Task prompt:
Copy each of the following items line for line, with no changes.

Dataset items
========================================================================

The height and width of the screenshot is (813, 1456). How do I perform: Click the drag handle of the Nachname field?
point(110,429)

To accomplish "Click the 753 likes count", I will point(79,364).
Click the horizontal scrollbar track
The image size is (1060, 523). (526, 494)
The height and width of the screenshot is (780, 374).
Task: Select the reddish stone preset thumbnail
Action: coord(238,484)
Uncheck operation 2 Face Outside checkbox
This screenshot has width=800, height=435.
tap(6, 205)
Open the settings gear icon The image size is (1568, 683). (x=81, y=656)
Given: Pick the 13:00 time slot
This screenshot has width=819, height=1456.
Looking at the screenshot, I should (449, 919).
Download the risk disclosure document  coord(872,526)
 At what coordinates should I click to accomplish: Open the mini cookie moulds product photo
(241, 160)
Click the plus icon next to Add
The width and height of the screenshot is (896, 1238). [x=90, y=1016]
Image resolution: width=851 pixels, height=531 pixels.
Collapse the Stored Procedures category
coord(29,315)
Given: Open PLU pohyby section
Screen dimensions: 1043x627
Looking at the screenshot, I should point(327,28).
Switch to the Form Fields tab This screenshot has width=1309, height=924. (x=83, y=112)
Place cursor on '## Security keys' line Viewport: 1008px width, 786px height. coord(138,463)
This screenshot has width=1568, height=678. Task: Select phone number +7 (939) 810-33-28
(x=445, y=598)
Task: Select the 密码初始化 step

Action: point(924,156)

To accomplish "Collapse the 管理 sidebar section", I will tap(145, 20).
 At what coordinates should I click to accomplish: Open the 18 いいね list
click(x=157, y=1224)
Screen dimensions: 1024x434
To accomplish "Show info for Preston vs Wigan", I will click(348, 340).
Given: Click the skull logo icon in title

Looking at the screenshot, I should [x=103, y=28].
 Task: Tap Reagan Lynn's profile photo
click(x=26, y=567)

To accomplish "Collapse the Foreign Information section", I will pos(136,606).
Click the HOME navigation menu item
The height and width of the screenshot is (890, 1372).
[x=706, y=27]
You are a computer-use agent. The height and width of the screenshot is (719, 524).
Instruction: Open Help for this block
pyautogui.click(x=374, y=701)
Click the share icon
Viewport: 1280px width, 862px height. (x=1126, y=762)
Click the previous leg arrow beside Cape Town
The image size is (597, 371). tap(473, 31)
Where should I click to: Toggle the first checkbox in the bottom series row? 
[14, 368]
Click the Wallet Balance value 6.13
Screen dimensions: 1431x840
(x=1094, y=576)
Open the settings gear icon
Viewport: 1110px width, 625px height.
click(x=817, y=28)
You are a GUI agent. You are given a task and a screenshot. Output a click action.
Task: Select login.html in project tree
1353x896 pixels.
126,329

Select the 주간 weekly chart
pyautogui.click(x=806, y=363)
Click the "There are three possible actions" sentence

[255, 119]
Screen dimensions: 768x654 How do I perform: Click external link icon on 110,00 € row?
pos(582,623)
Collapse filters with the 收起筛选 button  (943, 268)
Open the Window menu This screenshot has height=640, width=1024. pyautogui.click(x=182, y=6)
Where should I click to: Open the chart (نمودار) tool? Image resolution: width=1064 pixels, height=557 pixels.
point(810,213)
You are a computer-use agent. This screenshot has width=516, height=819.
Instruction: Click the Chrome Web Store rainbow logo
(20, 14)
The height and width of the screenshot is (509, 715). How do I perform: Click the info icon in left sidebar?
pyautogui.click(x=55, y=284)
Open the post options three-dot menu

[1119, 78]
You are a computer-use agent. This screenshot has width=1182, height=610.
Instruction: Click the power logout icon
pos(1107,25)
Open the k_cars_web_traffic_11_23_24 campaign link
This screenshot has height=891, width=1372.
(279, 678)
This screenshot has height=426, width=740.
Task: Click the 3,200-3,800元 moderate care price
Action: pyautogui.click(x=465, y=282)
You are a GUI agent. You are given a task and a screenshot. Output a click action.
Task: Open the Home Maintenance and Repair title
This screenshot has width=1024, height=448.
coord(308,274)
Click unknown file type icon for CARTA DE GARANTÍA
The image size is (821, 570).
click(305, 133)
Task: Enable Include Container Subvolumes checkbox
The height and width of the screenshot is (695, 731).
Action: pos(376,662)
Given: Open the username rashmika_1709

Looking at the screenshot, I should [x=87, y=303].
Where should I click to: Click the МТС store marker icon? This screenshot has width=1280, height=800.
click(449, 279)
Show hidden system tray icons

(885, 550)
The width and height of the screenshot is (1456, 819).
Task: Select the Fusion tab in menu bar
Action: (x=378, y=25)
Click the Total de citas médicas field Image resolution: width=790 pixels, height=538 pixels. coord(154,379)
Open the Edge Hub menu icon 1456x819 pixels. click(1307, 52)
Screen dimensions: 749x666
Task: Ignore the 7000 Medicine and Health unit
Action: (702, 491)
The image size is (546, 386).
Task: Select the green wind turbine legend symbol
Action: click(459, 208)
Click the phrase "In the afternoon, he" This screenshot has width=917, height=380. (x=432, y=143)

========================================================================

Result for this task:
The height and width of the screenshot is (813, 1456). How do I perform: Click the drag handle of the Nachname field?
point(110,429)

To accomplish "Click the 753 likes count", I will point(79,364).
Click the horizontal scrollbar track
The image size is (1060, 523). (526, 494)
The height and width of the screenshot is (780, 374).
Task: Select the reddish stone preset thumbnail
Action: coord(238,484)
Uncheck operation 2 Face Outside checkbox
This screenshot has width=800, height=435.
tap(6, 205)
Open the settings gear icon The image size is (1568, 683). (x=81, y=656)
Given: Pick the 13:00 time slot
This screenshot has width=819, height=1456.
Looking at the screenshot, I should (449, 919).
Download the risk disclosure document  coord(872,526)
 At what coordinates should I click to accomplish: Open the mini cookie moulds product photo
(241, 160)
Click the plus icon next to Add
The width and height of the screenshot is (896, 1238). [x=90, y=1016]
Image resolution: width=851 pixels, height=531 pixels.
Collapse the Stored Procedures category
coord(29,315)
Given: Open PLU pohyby section
Screen dimensions: 1043x627
Looking at the screenshot, I should point(327,28).
Switch to the Form Fields tab This screenshot has width=1309, height=924. (x=83, y=112)
Place cursor on '## Security keys' line Viewport: 1008px width, 786px height. coord(138,463)
This screenshot has width=1568, height=678. Task: Select phone number +7 (939) 810-33-28
(x=445, y=598)
Task: Select the 密码初始化 step

Action: point(924,156)

To accomplish "Collapse the 管理 sidebar section", I will tap(145, 20).
 At what coordinates should I click to accomplish: Open the 18 いいね list
click(x=157, y=1224)
Screen dimensions: 1024x434
To accomplish "Show info for Preston vs Wigan", I will click(348, 340).
Given: Click the skull logo icon in title

Looking at the screenshot, I should [x=103, y=28].
 Task: Tap Reagan Lynn's profile photo
click(x=26, y=567)

To accomplish "Collapse the Foreign Information section", I will pos(136,606).
Click the HOME navigation menu item
The height and width of the screenshot is (890, 1372).
[x=706, y=27]
You are a computer-use agent. The height and width of the screenshot is (719, 524).
Instruction: Open Help for this block
pyautogui.click(x=374, y=701)
Click the share icon
Viewport: 1280px width, 862px height. (x=1126, y=762)
Click the previous leg arrow beside Cape Town
The image size is (597, 371). tap(473, 31)
Where should I click to: Toggle the first checkbox in the bottom series row? 
[14, 368]
Click the Wallet Balance value 6.13
Screen dimensions: 1431x840
(x=1094, y=576)
Open the settings gear icon
Viewport: 1110px width, 625px height.
click(x=817, y=28)
You are a GUI agent. You are given a task and a screenshot. Output a click action.
Task: Select login.html in project tree
1353x896 pixels.
126,329

Select the 주간 weekly chart
pyautogui.click(x=806, y=363)
Click the "There are three possible actions" sentence

[255, 119]
Screen dimensions: 768x654 How do I perform: Click external link icon on 110,00 € row?
pos(582,623)
Collapse filters with the 收起筛选 button  (943, 268)
Open the Window menu This screenshot has height=640, width=1024. pyautogui.click(x=182, y=6)
Where should I click to: Open the chart (نمودار) tool? Image resolution: width=1064 pixels, height=557 pixels.
point(810,213)
You are a computer-use agent. This screenshot has width=516, height=819.
Instruction: Click the Chrome Web Store rainbow logo
(20, 14)
The height and width of the screenshot is (509, 715). How do I perform: Click the info icon in left sidebar?
pyautogui.click(x=55, y=284)
Open the post options three-dot menu

[1119, 78]
You are a computer-use agent. This screenshot has width=1182, height=610.
Instruction: Click the power logout icon
pos(1107,25)
Open the k_cars_web_traffic_11_23_24 campaign link
This screenshot has height=891, width=1372.
(279, 678)
This screenshot has height=426, width=740.
Task: Click the 3,200-3,800元 moderate care price
Action: pyautogui.click(x=465, y=282)
You are a GUI agent. You are given a task and a screenshot. Output a click action.
Task: Open the Home Maintenance and Repair title
This screenshot has width=1024, height=448.
coord(308,274)
Click unknown file type icon for CARTA DE GARANTÍA
The image size is (821, 570).
click(305, 133)
Task: Enable Include Container Subvolumes checkbox
The height and width of the screenshot is (695, 731).
Action: pos(376,662)
Given: Open the username rashmika_1709

Looking at the screenshot, I should [x=87, y=303].
Where should I click to: Click the МТС store marker icon? This screenshot has width=1280, height=800.
click(449, 279)
Show hidden system tray icons

(885, 550)
The width and height of the screenshot is (1456, 819).
Task: Select the Fusion tab in menu bar
Action: (x=378, y=25)
Click the Total de citas médicas field Image resolution: width=790 pixels, height=538 pixels. coord(154,379)
Open the Edge Hub menu icon 1456x819 pixels. click(1307, 52)
Screen dimensions: 749x666
Task: Ignore the 7000 Medicine and Health unit
Action: (702, 491)
The image size is (546, 386).
Task: Select the green wind turbine legend symbol
Action: click(459, 208)
Click the phrase "In the afternoon, he" This screenshot has width=917, height=380. (x=432, y=143)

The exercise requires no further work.